#### [RECORDS PROVIDED]
---

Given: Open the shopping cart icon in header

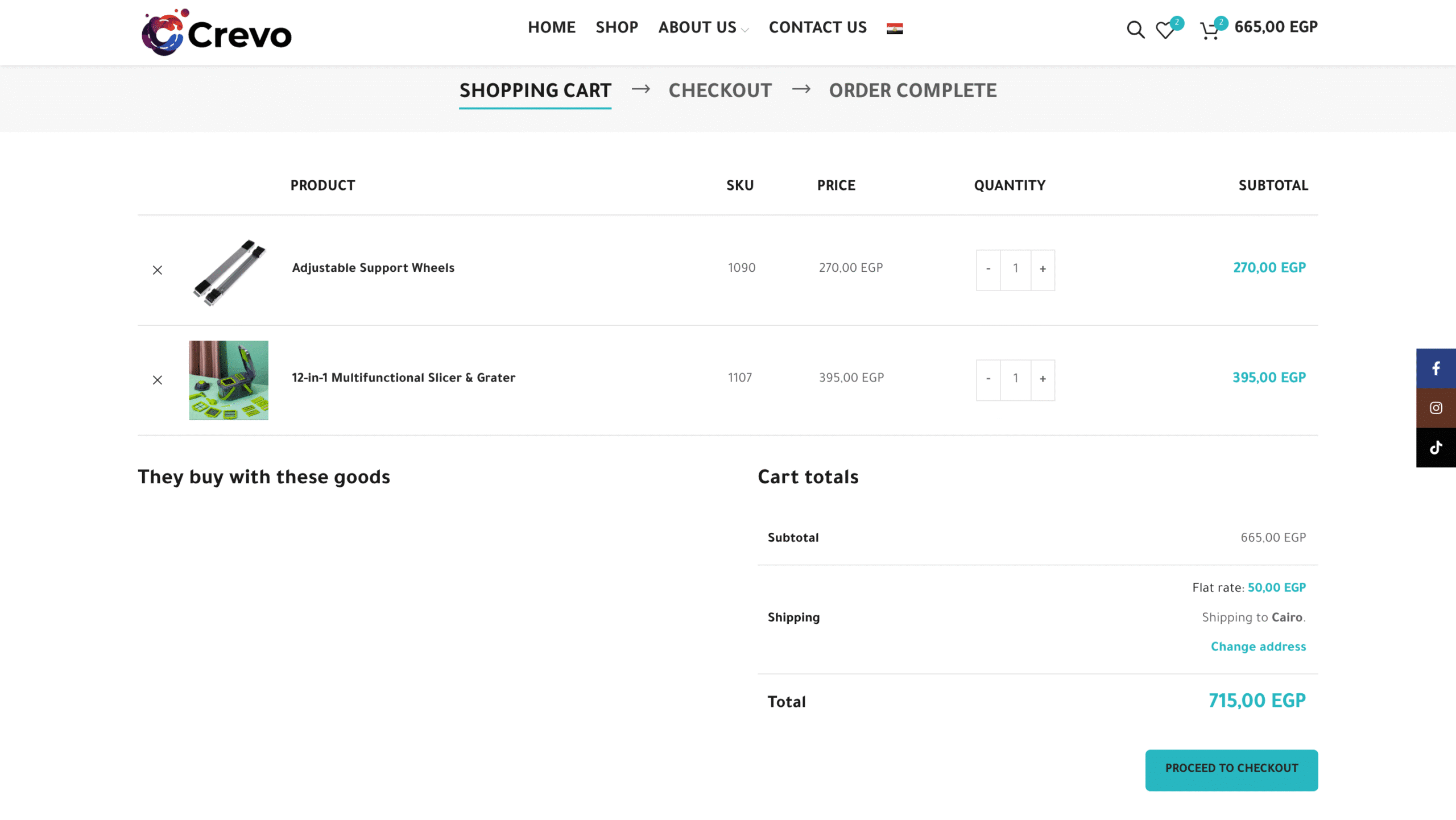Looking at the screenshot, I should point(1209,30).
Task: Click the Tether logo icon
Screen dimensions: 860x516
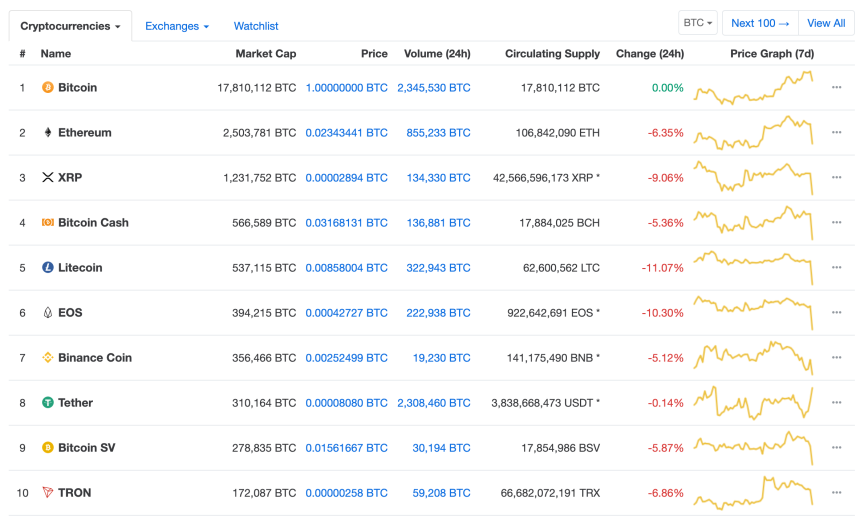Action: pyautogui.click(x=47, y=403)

---

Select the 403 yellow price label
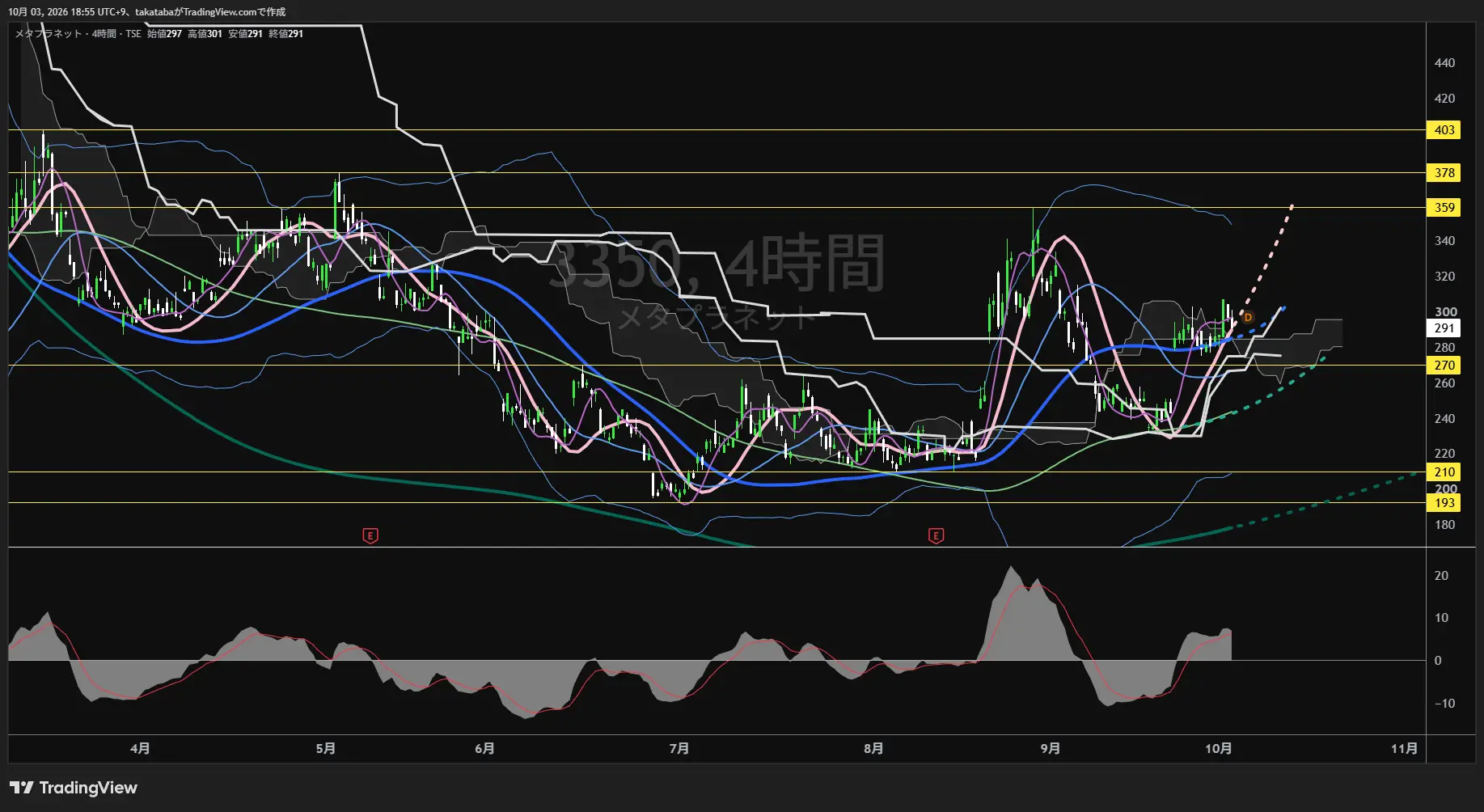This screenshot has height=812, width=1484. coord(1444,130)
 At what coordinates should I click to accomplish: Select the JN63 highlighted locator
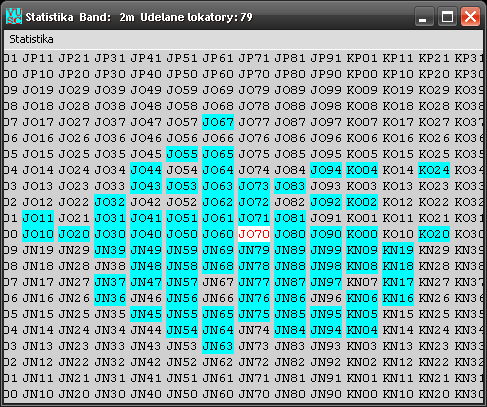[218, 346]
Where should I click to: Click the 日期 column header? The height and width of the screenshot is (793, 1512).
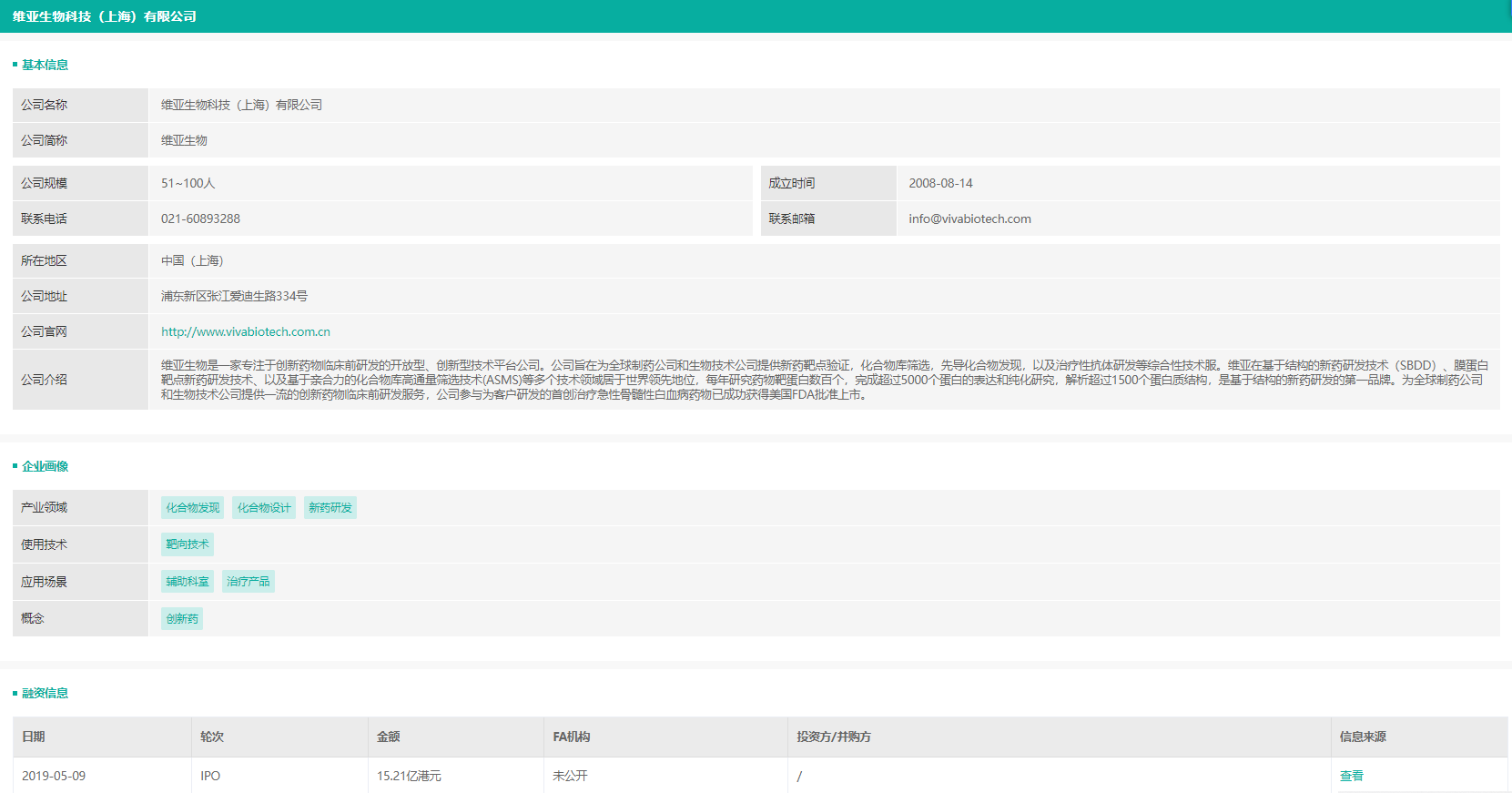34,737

---

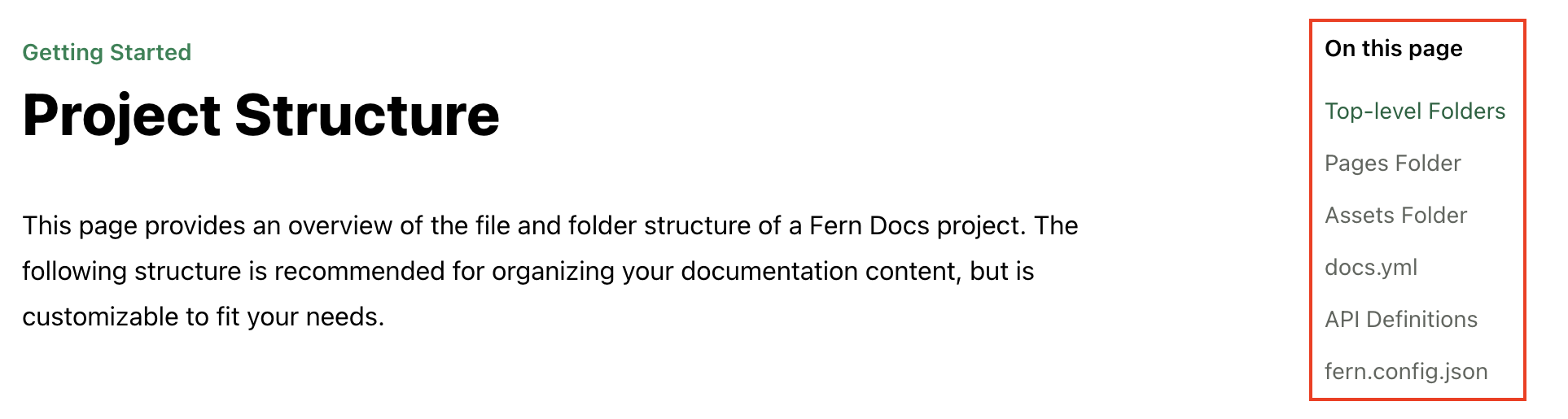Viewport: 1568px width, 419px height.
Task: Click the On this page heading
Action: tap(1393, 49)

---

#### [REQUEST]
Reproduce the items between the lines holding "Given: Open the shopping cart icon in header" and "Action: pyautogui.click(x=47, y=403)", inclusive, switching "shopping cart" to "shopping bag" and changing nothing else. Leave the pictures out.

#### [TASK RESULT]
Given: Open the shopping bag icon in header

Looking at the screenshot, I should point(1209,30).
Task: Click the Tether logo icon
Screen dimensions: 860x516
Action: pyautogui.click(x=47, y=403)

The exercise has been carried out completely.